I'd love to hear from some adult adoptees from China who celebrated Chinese New Year with their adoptive families when they were young. I'm curious: was it a meaningful experience? Is it the source of some fond memories? Or did it seem contrived and awkward to have white parents put on a Chinese New Year celebration?

As a Japanese-Caucasian adoptee who was raised with Norwegian traditions and NO Japanese traditions, I'm not sure how it would have felt if my family decided to celebrate OBon in August or made o-sechi-ryori for New Year's Day. I think it's pretty cool that I can make krumkake - the Norwegian pressed-then-rolled cookie - and it's one of my favorites to this day.

Would love to hear your thoughts, readers.

Tuesday, January 24, 2012

Adopted: The Movie in NYC

I definitely have a long wish list for books, movies and all things "adoption." But "Adopted: the Movie" is pretty high up on the list. I've seen clips on the website, but have 1) never broken down and just bought the DVD for myself and 2) never lived close enough to see a screening of the movie.

And, now, my Google Alert shows me that Adopted is being shown in New York City for a six-evening series of screenings and themed discussions with adult adoptees (all for $20/night...the catch is you need to buy into the whole 6-night series). ARGH! Why am I not living in NYC:-)?
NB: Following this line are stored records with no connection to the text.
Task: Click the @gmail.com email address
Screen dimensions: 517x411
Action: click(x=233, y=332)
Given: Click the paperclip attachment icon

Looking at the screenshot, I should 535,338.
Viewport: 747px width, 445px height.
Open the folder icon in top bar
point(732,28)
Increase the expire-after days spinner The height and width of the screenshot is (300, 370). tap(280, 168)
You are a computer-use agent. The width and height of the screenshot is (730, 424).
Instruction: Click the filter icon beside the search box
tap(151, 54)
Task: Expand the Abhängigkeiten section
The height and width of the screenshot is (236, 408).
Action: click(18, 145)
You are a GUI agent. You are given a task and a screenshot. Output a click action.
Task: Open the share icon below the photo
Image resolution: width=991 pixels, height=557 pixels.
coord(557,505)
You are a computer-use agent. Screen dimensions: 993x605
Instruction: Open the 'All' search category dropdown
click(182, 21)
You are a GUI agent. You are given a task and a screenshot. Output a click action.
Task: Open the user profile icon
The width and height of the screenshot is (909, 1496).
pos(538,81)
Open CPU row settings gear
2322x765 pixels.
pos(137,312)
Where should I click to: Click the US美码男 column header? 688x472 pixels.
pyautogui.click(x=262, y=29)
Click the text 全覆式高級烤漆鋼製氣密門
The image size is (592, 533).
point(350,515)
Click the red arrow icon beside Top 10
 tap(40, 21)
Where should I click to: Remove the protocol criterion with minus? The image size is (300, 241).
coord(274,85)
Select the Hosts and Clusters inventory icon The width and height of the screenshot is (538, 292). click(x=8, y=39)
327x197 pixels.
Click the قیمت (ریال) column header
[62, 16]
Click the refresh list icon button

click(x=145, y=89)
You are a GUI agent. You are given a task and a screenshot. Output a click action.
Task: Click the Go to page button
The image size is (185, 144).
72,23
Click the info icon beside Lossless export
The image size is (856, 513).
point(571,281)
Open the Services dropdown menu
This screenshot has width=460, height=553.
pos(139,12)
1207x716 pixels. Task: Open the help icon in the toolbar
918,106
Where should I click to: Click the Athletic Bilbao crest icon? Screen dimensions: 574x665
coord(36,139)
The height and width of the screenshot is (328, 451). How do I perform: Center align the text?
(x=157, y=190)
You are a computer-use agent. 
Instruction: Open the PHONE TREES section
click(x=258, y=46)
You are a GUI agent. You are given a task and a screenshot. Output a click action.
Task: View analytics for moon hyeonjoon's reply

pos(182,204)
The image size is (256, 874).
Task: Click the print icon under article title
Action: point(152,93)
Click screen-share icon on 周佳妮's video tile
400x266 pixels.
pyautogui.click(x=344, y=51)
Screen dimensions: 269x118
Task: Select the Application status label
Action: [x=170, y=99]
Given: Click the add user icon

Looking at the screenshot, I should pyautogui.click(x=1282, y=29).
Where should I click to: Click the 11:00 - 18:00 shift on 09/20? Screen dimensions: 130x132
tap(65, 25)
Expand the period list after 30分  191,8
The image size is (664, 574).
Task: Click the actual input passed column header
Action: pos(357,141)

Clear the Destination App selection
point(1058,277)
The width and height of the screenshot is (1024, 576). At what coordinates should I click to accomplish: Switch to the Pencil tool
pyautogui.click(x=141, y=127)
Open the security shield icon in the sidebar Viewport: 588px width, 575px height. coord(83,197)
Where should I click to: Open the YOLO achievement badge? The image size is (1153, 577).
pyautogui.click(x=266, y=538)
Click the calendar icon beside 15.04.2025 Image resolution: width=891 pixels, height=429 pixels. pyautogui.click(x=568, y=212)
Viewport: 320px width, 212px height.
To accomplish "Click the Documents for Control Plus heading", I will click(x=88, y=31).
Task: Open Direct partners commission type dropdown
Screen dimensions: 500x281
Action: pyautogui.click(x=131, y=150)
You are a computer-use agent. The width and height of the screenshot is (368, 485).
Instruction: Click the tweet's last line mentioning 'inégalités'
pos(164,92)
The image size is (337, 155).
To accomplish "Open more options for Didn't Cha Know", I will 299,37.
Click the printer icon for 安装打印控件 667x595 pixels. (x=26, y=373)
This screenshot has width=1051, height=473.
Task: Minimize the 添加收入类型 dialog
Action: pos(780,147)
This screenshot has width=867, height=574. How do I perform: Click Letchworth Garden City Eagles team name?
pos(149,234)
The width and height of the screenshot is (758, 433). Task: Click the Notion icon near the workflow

*sigh* I guess I'll have to wait to buy the DVD myself...or wait until they head north.

Thursday, January 5, 2012

Adoption Reading Challenge 2012

One of my favorite bloggers, Jenna @ The Chronicles of Munchkinland is hosting an Adoption Reading Challenge - and I've signed up! Very excited about committing myself to more reading this year. I hope that Kobo has enough selection (love my eReader)...otherwise I may have to use my library to supplement.

Jenna also started a group on Goodreads, which helps us sort and share not only our reviews but our "to read" lists as well.

Here's the beginning of my challenge for 2012:
1) I've committed to Level 2: read 6 books in a year; 3 non-fiction, 3 fiction.
2) On my list so far:

  • Secret Daughter by Shilpi Somaya Gowda (fiction)
  • Adoption Nation by Adam Pertman (non-fiction)
Hope you will join me! It's not too late!